* **Фрагмент страницы**:
#заЮлю
10 февраля 2021 года государственными правоохранительными органами было арестовано слово «клитор». В середине февраля слова «пенис» и «эрекция» были сняты на одном из радиоэфиров.
С 2019 года идет уголовное преследование изображений вагины, истории театра и истории искусства. Это уголовное дело против режиссёрки и художницы Юлии Цветковой.
Власть не верит в то, что искусство сенсибилизирует человека и рассказывает о прожитом опыте тела. Люди, работающие в правоохранительных органах, занимающие привилегированные позиции, мало соприкасаются с опытом тел людей из уязвимых групп. Люди, проводившие экспертизу изображений, которые выкладывала Юля в паблике «Монологи вагины», употребляют еще такие слова как: совершенство человеческого тела, нестандартные формы сексуальной активности. Стандартные формы сексуальной активности, эстетичный полный духа секс были разработаны белыми цисгендерными нормотипичными мужчинами с симметричной телесностью без инвалидности, контролирующих доступ к репрезентации телесности и сексуальности. Они не знают, что такое стигматизация телесности. Они не были в психоневрологических интернатах, они не были в кризисных центрах борьбы против насилия над женщинами, они не были в карательной психиатрии. Они цитируют законы, где говорится о гендерном равноправии. Нормонетипичная женщина, проживающая в интернате, имеет такой же доступ ко всем услугам как и местный депутат? По логике такой экспертизы она — несовершенная женщина, потому что она не строит семейные отношения и не воспитывает ребенка. Человек со спинальной мышечной атрофией не может иногда даже прикоснуться к своему половому органу. Доступ к телесному удовольствию для него закрыт. Женщина, пережившая сексуальное насилие, рассказывая об этом, искажает женскую сексуальность и дух секса, когда её сексуальность уже до этого исказили? Как заставить власть верить опыту, отличающегося от формулировок Конституции и Конвенций?
В 2012 году депутатки из Европейского парламента приняли участие в спектакле «Монологи вагины», чтобы поднять тему недопустимости насилия над женщинами и увеличить финансирование кризисных центров для женщин, переживших насилие.
На «Радио Свобода» вышла статья «Монологи вагины» как занятие депутатов Европарламента». Журналист Андрей Шарый интересовался у Эдуарда Боякова (ныне художественный руководитель МХАТа), не возникает ли у него желания поставить этот спектакль с депутатками из Государственной думы:
Нет, я не занимаюсь политикой. Я думаю, что среди женщин-депутатов Государственной думы есть очень много талантливых профессионалов, но наверняка мало талантливых актрис. Почему я с ними должен это делать?
Эдуард Бояков назвал спектакль в Европарламенте «не художественным жестом, который не имеет к искусству никакого отношения» и «провокацией». Журналист «Радио Свободы» и Эдуард Бояков ошиблись. Не «Монологи вагины» и не провокация было занятием депутаток. Карин Хайзеке, одна из участниц проекта, объяснила, что их целью было показать, что акт насилия должен стать табу, а не разговор о вагине. Жест депутаток в высшей степени творческий и нежный. Он помогает преодолеть пропасть между политикой, художником и носителями опыта. Вагина — это опыт. Уязвимость — это опыт. Мужчины-депутаты требовали отменить это мероприятие.

* **Рабочее задание 1**:
В каком году депутатки Европейского парламента участвовали в спектакле «Монологи вагины», согласно тексту о деле Юлии Цветковой?
* **Рабочее задание 2**:
Пожалуйста, выведите без изменений фрагмент текста о деле Юлии Цветковой, который открывается словами, содержащими «В 2012 году», и завершается словами «должен это делать?».
* **Рабочее задание 3**:
Продолжите текст о деле Юлии Цветковой, начиная после его последнего предложения.

(Сохранённые записи)
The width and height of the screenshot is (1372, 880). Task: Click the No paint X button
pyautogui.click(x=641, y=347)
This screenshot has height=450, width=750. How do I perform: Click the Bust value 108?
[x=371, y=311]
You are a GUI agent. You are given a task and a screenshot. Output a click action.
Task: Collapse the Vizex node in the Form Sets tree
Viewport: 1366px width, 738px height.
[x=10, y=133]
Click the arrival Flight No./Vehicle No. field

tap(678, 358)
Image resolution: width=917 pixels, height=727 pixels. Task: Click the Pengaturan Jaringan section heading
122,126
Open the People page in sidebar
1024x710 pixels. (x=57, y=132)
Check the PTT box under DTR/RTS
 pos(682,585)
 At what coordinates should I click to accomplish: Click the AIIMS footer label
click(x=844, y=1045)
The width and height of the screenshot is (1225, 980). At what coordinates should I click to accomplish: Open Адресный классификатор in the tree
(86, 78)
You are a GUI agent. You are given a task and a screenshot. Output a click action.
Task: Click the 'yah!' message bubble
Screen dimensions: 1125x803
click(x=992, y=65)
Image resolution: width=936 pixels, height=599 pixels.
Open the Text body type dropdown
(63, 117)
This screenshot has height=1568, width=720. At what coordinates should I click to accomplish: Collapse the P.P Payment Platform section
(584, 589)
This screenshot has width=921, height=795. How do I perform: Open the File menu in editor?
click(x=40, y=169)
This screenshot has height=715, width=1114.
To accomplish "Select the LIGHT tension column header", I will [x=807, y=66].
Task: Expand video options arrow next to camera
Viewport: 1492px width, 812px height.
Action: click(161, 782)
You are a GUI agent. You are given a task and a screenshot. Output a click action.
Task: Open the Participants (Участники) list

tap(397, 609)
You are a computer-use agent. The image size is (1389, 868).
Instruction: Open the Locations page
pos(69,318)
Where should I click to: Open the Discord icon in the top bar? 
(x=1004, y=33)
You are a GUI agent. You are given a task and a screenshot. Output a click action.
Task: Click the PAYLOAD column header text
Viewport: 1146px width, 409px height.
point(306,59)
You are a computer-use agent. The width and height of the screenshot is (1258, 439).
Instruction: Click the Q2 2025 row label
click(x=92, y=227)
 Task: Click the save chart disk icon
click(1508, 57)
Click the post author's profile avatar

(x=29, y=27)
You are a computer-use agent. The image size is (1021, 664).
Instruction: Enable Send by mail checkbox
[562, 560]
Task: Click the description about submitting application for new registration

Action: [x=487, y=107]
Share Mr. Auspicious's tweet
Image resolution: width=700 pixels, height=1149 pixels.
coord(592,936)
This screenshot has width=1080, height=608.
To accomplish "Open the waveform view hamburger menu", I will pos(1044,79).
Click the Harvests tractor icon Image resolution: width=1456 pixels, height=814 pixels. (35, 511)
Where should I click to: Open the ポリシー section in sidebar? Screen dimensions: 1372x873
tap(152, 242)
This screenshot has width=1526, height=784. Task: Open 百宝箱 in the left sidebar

* **Результат выполнения 1**:
В 2012 году.

* **Результат выполнения 2**:
В 2012 году депутатки из Европейского парламента приняли участие в спектакле «Монологи вагины», чтобы поднять тему недопустимости насилия над женщинами и увеличить финансирование кризисных центров для женщин, переживших насилие.
На «Радио Свобода» вышла статья «Монологи вагины» как занятие депутатов Европарламента». Журналист Андрей Шарый интересовался у Эдуарда Боякова (ныне художественный руководитель МХАТа), не возникает ли у него желания поставить этот спектакль с депутатками из Государственной думы:
Нет, я не занимаюсь политикой. Я думаю, что среди женщин-депутатов Государственной думы есть очень много талантливых профессионалов, но наверняка мало талантливых актрис. Почему я с ними должен это делать?

* **Результат выполнения 3**:
Позитивная программа
У меня есть мечта. Я хочу поставить с депутатками Государственной думы спектакль. Мы поедем для работы над ним в деревню Вагина, чтобы сперва научиться произносить это слово не стыдясь, не заменяя его метафорами. В деревне живет 183 человека. Ближайший город — Тюмень — находится в 190 км от Вагины. С нами поедет перформерка и тифлокоментесса Вера Берлинова. Мы будем собираться на воображаемой центральной площади деревни «Клиторплатц», название которой придумала Вера. Мы будем сначала говорить на языке описания, которому нас научит Вера. Это важно. Наш спектакль будет изначально доступным для слабовидящих и незрячих людей. Так мы постепенно будем погружаться в темы меньшинств. А потом мы поедем по России и будем говорить с женщинами, пережившими насилие. Мы будем заходить в местные психоневрологические интернаты и говорить с их жителями и жительницами о сексуальности и телесности. Нашим экспертом будет перфомер с опытом инвалидности и филолог Антон Рьянов. Я хочу, чтобы художественным руководством этой работы занимались Юлия Цветкова и Анна Ходырева.
Моя Вагина — это моя деревня.
Я не прикасаюсь к ней теперь.
Не захожу.
Я теперь живу в другом месте.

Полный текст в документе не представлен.